A little thing called a profit.
On Wednesday afternoon, the electric vehicle maker unveiled its third-quarter earnings that included a profit of $311.5 million, its third quarterly profit in its 15-year-history.
Musk had predicted that the company would generate a profit in the most recent quarter, but given his spotty track record of missed forecasts, many analysts were caught surprised by the positive net income and substantial cash generation.
The profit, of course, largely was driven by Tesla's dramatic boost in manufacturing and deliveries of its newest, and lower cost, Model 3 EV. It's a car that put Tesla, and Musk personally, crawling through Dante's Inferno of "production hell," and resorting to highly unusual tactics such as building an entirely new production line in a tent next to the regular factory production line in Fremont, California.
But the company also reached the modest profit by a combination of various other measures, such as a significant cutting of capital expenditures, cost reductions in its solar businesses and an eeking out of more Zero Emissions Vehicle credits.
Even better news than Tesla's quarterly profit is its promise of sustainable profits. That's right. Tesla forecasts that in Q4 it also will have a positive net income.
"Our earnings profile has flipped dramatically," writes the executive team in the company's letter to shareholders: "It's a truly historic quarter."
On the company's earnings call, Musk said that Tesla has aspirations for positive cash flow and profitability for "all quarters going forward. " That's a very Musk-ian statement, but you get the picture.
While the financial milestone is important for Tesla and its economic sustainability, it's also a major moment for the electric vehicle industry.
The number of electric vehicles sold globally is starting to quickly grow, although EVs still make up a small percentage of cars, trucks and buses sold. But Tesla, more than any other company, has led the EV market, launching four models and gaining a cult following over the past decade and a half. The company not only has survived — a real feat in the independent automaker world — but shaped the market and pushed global automakers such as GM and Ford to follow suit.
Born in Silicon Valley, seeded by venture capitalists and led by a billionaire Internet entrepreneur, Tesla appears, finally, to be morphing into part mainstream automaker, part engineering tech powerhouse. Despite the constant flow of drama coming off Musk's Twitter feed.
Tesla can thank its herculean efforts to make and deliver the Model 3 for its financial pivot. The company says in its shareholder letter that the Model 3 was the bestselling car in the United States in terms of total revenue in the third quarter, beating out Toyota's Camry and Corolla models and Honda's Accord and Civic.
Just let that sink in.
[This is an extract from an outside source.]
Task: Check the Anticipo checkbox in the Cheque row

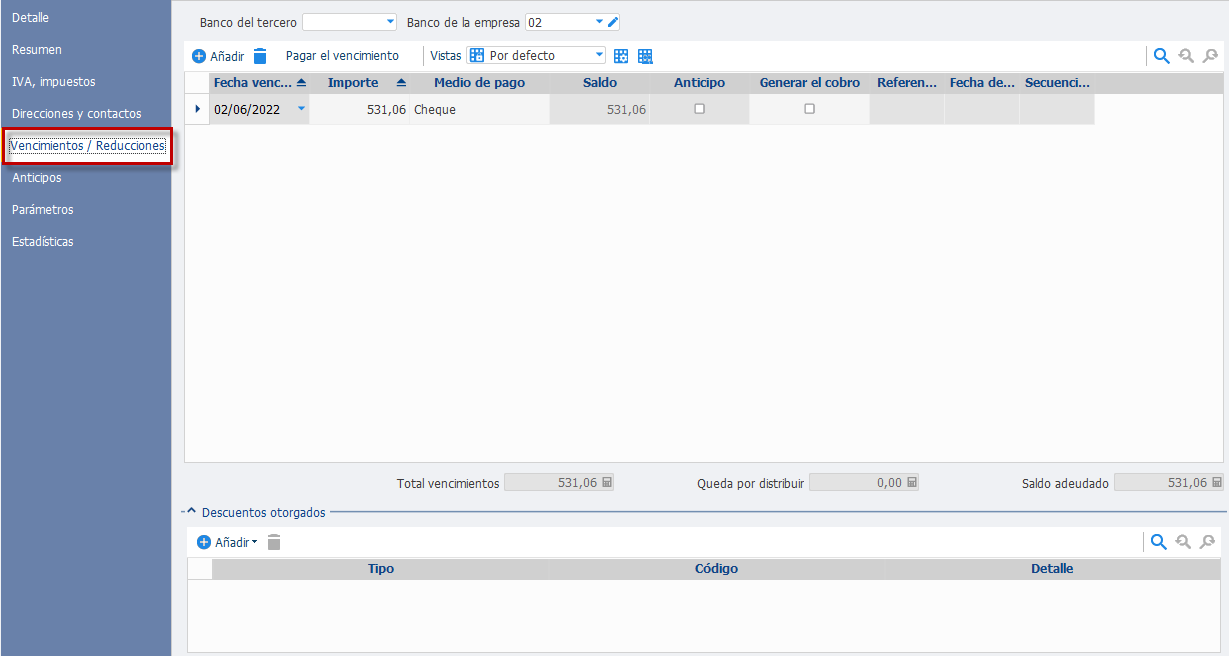Action: [x=699, y=109]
The Model 3 didn't beat out the electric versions of these mainstream cars, it generated more sales than these internal combustion engine cars.
And despite some mixed early reviews of technical issues, the sheer number of Model 3s Tesla is making and delivering is starting to be substantial.
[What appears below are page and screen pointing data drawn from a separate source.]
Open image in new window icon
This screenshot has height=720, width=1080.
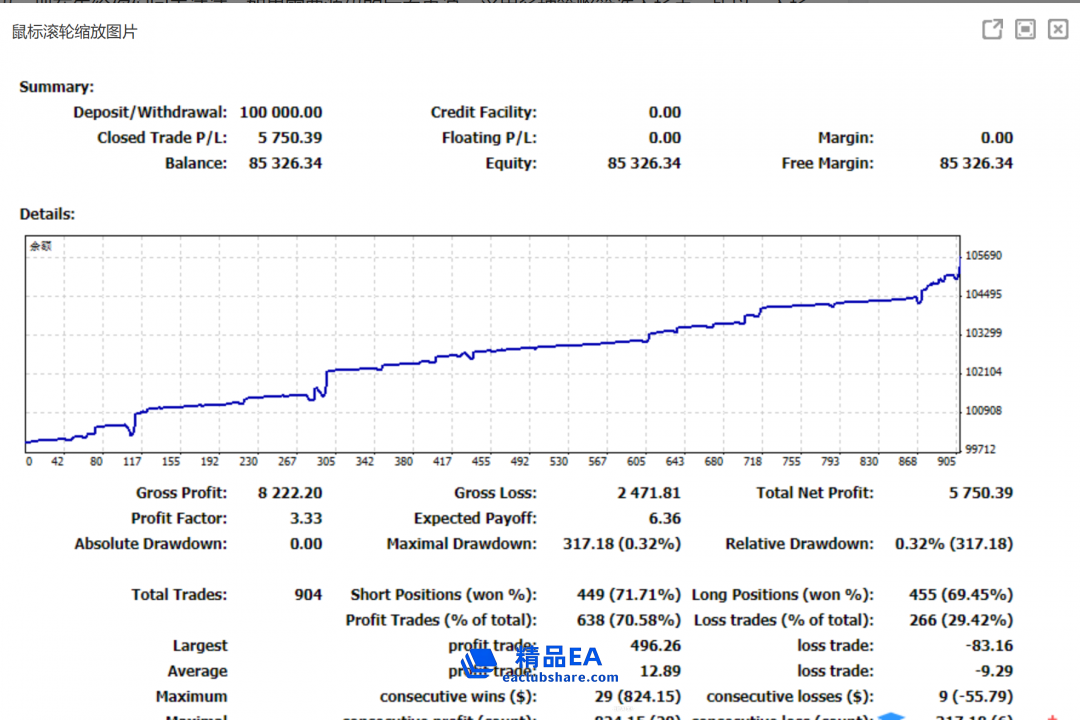pos(992,30)
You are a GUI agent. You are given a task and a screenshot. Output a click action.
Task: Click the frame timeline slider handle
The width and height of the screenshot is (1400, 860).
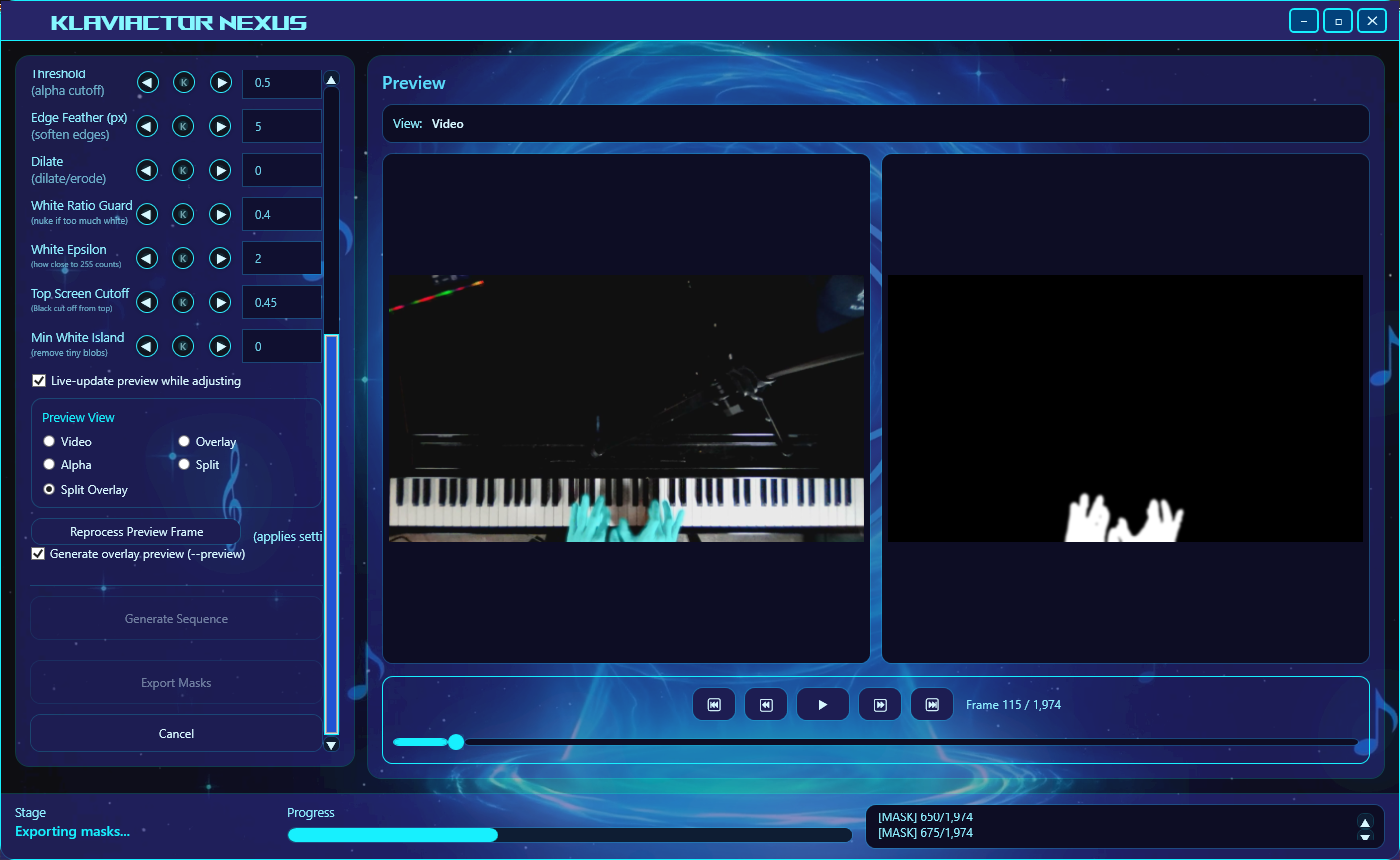pos(457,742)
Tesla says it delivered 56,065 Model 3s just in the third quarter, and made an average of 4,300 of them per week. Need we remind you that in 2015 Tesla delivered 50,000 cars for the entire year.
Musk said on the earnings call that he sees global demand for the Model 3 to reach somewhere between 500,000 and a million cars per year. Tesla isn't quite there, yet. The company is only partly down the path to reach Musk's audacious goals and ambitions.
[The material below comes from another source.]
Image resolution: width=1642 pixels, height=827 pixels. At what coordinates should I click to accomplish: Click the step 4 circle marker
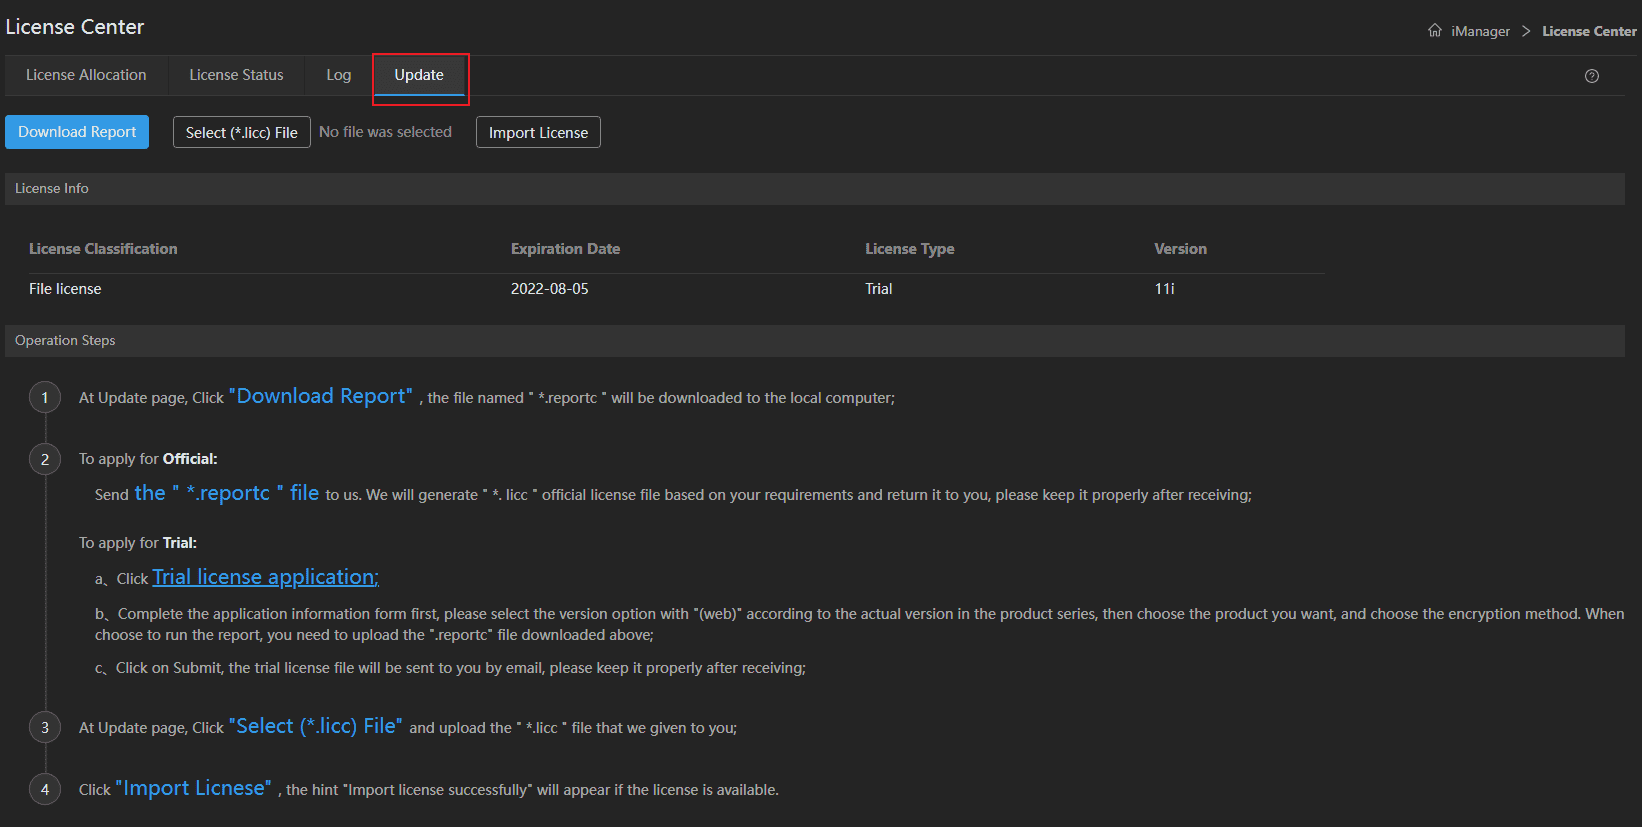point(45,789)
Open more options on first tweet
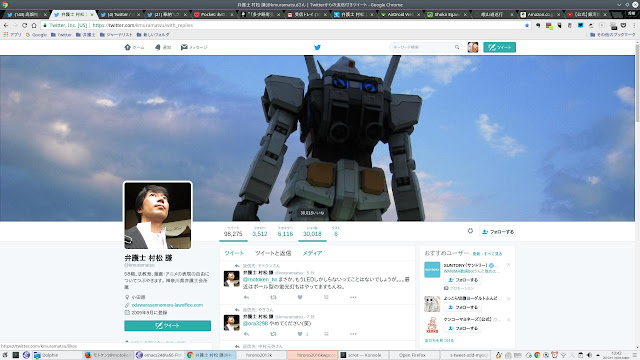This screenshot has height=360, width=640. point(353,297)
But Musk says he has a plan to boost the production of its Model 3s to 10,000 cars per week sometime in 2019, and has aimed to deliver 500,000 cars in 2018 and 1 million cars by 2020. Musk also has said that he thinks Tesla could be a trillion-dollar company by 2025.
But Tesla isn't quite a wildly successful, profitable and mainstream company just yet. It still has massive debt: $7.25 billion in recourse debt and $3.25 billion in non-recource debt — and could raise more money down the road.
Musk said on the earnings call that Tesla doesn't expect to raise any more money to fund projects, but most analysts think that likely still will happen. But with a couple profitable quarters under Tesla's belt, fundraising could be a lot easier.
The Model 3 is also still not a low-cost car. While the company long has intended to sell it for $35,000, the current Model 3s come with bells and whistles that boost them to closer to $50,000. Tesla can't yet make the car, sell it for $35,000 and sustain its business.
Musk said on the earnings call that if Tesla could produce the $35,000 Model 3 today, "We’d do it. That’s our mission."